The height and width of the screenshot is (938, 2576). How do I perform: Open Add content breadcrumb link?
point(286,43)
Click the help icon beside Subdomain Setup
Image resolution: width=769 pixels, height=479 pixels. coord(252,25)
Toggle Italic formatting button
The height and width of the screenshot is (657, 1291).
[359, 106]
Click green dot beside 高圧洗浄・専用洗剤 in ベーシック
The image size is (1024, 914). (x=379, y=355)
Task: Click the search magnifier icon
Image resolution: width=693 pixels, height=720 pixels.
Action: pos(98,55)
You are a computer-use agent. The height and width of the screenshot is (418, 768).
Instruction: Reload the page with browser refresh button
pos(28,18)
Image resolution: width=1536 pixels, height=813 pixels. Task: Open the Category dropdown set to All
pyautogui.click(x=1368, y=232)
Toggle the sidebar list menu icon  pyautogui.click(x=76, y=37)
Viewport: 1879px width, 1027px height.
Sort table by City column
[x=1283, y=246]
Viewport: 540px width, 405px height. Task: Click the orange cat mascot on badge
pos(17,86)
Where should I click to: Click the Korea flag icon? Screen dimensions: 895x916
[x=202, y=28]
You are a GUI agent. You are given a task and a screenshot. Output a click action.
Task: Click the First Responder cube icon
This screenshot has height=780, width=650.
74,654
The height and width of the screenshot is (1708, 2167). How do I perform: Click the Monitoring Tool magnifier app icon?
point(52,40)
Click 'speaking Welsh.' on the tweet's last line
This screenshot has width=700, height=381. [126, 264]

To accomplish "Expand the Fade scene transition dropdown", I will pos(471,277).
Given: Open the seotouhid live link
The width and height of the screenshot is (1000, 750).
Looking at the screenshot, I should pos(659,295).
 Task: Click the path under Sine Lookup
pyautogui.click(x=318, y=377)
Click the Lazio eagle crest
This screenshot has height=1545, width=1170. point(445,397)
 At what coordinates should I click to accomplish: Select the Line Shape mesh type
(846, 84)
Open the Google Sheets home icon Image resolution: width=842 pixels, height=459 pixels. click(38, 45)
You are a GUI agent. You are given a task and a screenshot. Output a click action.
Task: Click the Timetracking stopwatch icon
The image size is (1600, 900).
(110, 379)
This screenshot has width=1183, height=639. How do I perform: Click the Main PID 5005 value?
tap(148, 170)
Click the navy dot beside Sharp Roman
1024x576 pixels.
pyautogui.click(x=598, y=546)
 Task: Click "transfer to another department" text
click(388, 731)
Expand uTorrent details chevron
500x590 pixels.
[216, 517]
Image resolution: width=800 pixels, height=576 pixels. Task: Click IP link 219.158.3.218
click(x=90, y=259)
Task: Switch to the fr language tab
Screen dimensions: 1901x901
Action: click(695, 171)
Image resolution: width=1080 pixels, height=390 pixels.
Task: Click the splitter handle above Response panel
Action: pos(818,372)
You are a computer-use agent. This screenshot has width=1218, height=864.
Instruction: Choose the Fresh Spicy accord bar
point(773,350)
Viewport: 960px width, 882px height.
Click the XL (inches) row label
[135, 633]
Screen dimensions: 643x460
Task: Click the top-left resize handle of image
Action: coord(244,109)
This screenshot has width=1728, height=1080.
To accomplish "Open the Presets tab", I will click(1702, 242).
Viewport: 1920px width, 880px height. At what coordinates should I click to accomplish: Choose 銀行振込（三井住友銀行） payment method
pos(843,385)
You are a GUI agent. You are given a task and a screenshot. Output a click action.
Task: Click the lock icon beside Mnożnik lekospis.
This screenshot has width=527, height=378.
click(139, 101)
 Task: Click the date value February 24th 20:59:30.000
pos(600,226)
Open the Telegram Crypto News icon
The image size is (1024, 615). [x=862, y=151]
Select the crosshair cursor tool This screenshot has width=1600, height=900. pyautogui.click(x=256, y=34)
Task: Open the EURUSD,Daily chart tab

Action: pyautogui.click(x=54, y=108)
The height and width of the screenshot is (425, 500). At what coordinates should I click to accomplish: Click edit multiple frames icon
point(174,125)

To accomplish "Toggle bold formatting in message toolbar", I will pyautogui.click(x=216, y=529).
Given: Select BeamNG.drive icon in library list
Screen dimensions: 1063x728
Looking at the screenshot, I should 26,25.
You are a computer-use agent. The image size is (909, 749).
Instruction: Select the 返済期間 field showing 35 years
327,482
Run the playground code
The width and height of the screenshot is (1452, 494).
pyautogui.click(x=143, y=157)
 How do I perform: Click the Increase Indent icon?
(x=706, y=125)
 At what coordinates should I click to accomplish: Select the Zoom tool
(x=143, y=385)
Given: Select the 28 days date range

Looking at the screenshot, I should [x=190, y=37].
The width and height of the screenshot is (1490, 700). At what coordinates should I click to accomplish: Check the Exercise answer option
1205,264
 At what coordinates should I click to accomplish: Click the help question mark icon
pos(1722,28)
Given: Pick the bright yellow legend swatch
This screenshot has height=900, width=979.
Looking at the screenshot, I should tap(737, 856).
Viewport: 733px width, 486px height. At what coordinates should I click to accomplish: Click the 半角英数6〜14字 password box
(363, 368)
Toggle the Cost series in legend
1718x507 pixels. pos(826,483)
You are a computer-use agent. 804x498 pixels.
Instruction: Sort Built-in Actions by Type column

▸ **Your assignment**: Could you write out all the records exactly, please?

▸ **Task response**:
The height and width of the screenshot is (938, 2576). How do I perform: Open Add content breadcrumb link?
point(286,43)
Click the help icon beside Subdomain Setup
Image resolution: width=769 pixels, height=479 pixels. coord(252,25)
Toggle Italic formatting button
The height and width of the screenshot is (657, 1291).
[359, 106]
Click green dot beside 高圧洗浄・専用洗剤 in ベーシック
The image size is (1024, 914). (x=379, y=355)
Task: Click the search magnifier icon
Image resolution: width=693 pixels, height=720 pixels.
Action: pos(98,55)
You are a computer-use agent. The height and width of the screenshot is (418, 768).
Instruction: Reload the page with browser refresh button
pos(28,18)
Image resolution: width=1536 pixels, height=813 pixels. Task: Open the Category dropdown set to All
pyautogui.click(x=1368, y=232)
Toggle the sidebar list menu icon  pyautogui.click(x=76, y=37)
Viewport: 1879px width, 1027px height.
Sort table by City column
[x=1283, y=246]
Viewport: 540px width, 405px height. Task: Click the orange cat mascot on badge
pos(17,86)
Where should I click to: Click the Korea flag icon? Screen dimensions: 895x916
[x=202, y=28]
You are a GUI agent. You are given a task and a screenshot. Output a click action.
Task: Click the First Responder cube icon
This screenshot has height=780, width=650.
74,654
The height and width of the screenshot is (1708, 2167). How do I perform: Click the Monitoring Tool magnifier app icon?
point(52,40)
Click 'speaking Welsh.' on the tweet's last line
This screenshot has width=700, height=381. [126, 264]

To accomplish "Expand the Fade scene transition dropdown", I will pos(471,277).
Given: Open the seotouhid live link
The width and height of the screenshot is (1000, 750).
Looking at the screenshot, I should pos(659,295).
 Task: Click the path under Sine Lookup
pyautogui.click(x=318, y=377)
Click the Lazio eagle crest
This screenshot has height=1545, width=1170. point(445,397)
 At what coordinates should I click to accomplish: Select the Line Shape mesh type
(846, 84)
Open the Google Sheets home icon Image resolution: width=842 pixels, height=459 pixels. click(38, 45)
You are a GUI agent. You are given a task and a screenshot. Output a click action.
Task: Click the Timetracking stopwatch icon
The image size is (1600, 900).
(110, 379)
This screenshot has width=1183, height=639. How do I perform: Click the Main PID 5005 value?
tap(148, 170)
Click the navy dot beside Sharp Roman
1024x576 pixels.
pyautogui.click(x=598, y=546)
 Task: Click "transfer to another department" text
click(388, 731)
Expand uTorrent details chevron
500x590 pixels.
[216, 517]
Image resolution: width=800 pixels, height=576 pixels. Task: Click IP link 219.158.3.218
click(x=90, y=259)
Task: Switch to the fr language tab
Screen dimensions: 1901x901
Action: click(695, 171)
Image resolution: width=1080 pixels, height=390 pixels.
Task: Click the splitter handle above Response panel
Action: pos(818,372)
You are a computer-use agent. This screenshot has width=1218, height=864.
Instruction: Choose the Fresh Spicy accord bar
point(773,350)
Viewport: 960px width, 882px height.
Click the XL (inches) row label
[135, 633]
Screen dimensions: 643x460
Task: Click the top-left resize handle of image
Action: coord(244,109)
This screenshot has width=1728, height=1080.
To accomplish "Open the Presets tab", I will click(1702, 242).
Viewport: 1920px width, 880px height. At what coordinates should I click to accomplish: Choose 銀行振込（三井住友銀行） payment method
pos(843,385)
You are a GUI agent. You are given a task and a screenshot. Output a click action.
Task: Click the lock icon beside Mnożnik lekospis.
This screenshot has width=527, height=378.
click(139, 101)
 Task: Click the date value February 24th 20:59:30.000
pos(600,226)
Open the Telegram Crypto News icon
The image size is (1024, 615). [x=862, y=151]
Select the crosshair cursor tool This screenshot has width=1600, height=900. pyautogui.click(x=256, y=34)
Task: Open the EURUSD,Daily chart tab

Action: pyautogui.click(x=54, y=108)
The height and width of the screenshot is (425, 500). At what coordinates should I click to accomplish: Click edit multiple frames icon
point(174,125)

To accomplish "Toggle bold formatting in message toolbar", I will pyautogui.click(x=216, y=529).
Given: Select BeamNG.drive icon in library list
Screen dimensions: 1063x728
Looking at the screenshot, I should 26,25.
You are a computer-use agent. The image size is (909, 749).
Instruction: Select the 返済期間 field showing 35 years
327,482
Run the playground code
The width and height of the screenshot is (1452, 494).
pyautogui.click(x=143, y=157)
 How do I perform: Click the Increase Indent icon?
(x=706, y=125)
 At what coordinates should I click to accomplish: Select the Zoom tool
(x=143, y=385)
Given: Select the 28 days date range

Looking at the screenshot, I should [x=190, y=37].
The width and height of the screenshot is (1490, 700). At what coordinates should I click to accomplish: Check the Exercise answer option
1205,264
 At what coordinates should I click to accomplish: Click the help question mark icon
pos(1722,28)
Given: Pick the bright yellow legend swatch
This screenshot has height=900, width=979.
Looking at the screenshot, I should tap(737, 856).
Viewport: 733px width, 486px height. At what coordinates should I click to accomplish: Click the 半角英数6〜14字 password box
(363, 368)
Toggle the Cost series in legend
1718x507 pixels. pos(826,483)
You are a computer-use agent. 804x498 pixels.
Instruction: Sort Built-in Actions by Type column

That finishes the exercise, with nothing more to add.